==== AVAILABLE DATA
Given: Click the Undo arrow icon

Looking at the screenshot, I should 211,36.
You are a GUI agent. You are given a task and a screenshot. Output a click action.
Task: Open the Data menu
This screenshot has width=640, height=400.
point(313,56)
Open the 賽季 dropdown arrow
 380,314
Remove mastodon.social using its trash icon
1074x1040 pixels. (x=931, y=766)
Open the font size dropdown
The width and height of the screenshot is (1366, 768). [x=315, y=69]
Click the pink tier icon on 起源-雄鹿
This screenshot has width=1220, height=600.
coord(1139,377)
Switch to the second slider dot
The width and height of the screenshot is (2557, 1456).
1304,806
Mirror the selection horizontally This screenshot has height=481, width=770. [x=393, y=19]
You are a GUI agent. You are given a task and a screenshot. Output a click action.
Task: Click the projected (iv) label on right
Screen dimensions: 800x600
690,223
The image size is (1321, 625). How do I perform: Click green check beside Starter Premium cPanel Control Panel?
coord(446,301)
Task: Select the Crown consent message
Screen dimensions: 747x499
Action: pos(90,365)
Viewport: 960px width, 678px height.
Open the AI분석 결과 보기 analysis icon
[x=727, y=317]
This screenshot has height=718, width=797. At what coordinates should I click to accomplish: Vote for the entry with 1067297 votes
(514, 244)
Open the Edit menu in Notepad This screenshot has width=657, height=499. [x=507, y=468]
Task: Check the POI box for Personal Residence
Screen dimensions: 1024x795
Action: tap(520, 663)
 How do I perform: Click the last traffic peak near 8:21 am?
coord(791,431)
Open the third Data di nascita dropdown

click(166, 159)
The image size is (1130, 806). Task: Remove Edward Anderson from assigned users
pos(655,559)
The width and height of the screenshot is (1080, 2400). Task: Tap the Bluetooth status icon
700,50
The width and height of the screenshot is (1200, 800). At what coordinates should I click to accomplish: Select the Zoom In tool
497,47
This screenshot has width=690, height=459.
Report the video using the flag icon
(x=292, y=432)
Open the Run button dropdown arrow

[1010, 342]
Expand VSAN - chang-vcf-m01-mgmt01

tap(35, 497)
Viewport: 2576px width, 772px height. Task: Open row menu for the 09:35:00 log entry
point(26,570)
========
Give back only the lines from the one containing "Screen dimensions: 747x499" through the final line of the entries above, exactly as written, both included.

## RESULT BELOW
Screen dimensions: 747x499
Action: pos(90,365)
Viewport: 960px width, 678px height.
Open the AI분석 결과 보기 analysis icon
[x=727, y=317]
This screenshot has height=718, width=797. At what coordinates should I click to accomplish: Vote for the entry with 1067297 votes
(514, 244)
Open the Edit menu in Notepad This screenshot has width=657, height=499. [x=507, y=468]
Task: Check the POI box for Personal Residence
Screen dimensions: 1024x795
Action: tap(520, 663)
 How do I perform: Click the last traffic peak near 8:21 am?
coord(791,431)
Open the third Data di nascita dropdown

click(166, 159)
The image size is (1130, 806). Task: Remove Edward Anderson from assigned users
pos(655,559)
The width and height of the screenshot is (1080, 2400). Task: Tap the Bluetooth status icon
700,50
The width and height of the screenshot is (1200, 800). At what coordinates should I click to accomplish: Select the Zoom In tool
497,47
This screenshot has width=690, height=459.
Report the video using the flag icon
(x=292, y=432)
Open the Run button dropdown arrow

[1010, 342]
Expand VSAN - chang-vcf-m01-mgmt01

tap(35, 497)
Viewport: 2576px width, 772px height. Task: Open row menu for the 09:35:00 log entry
point(26,570)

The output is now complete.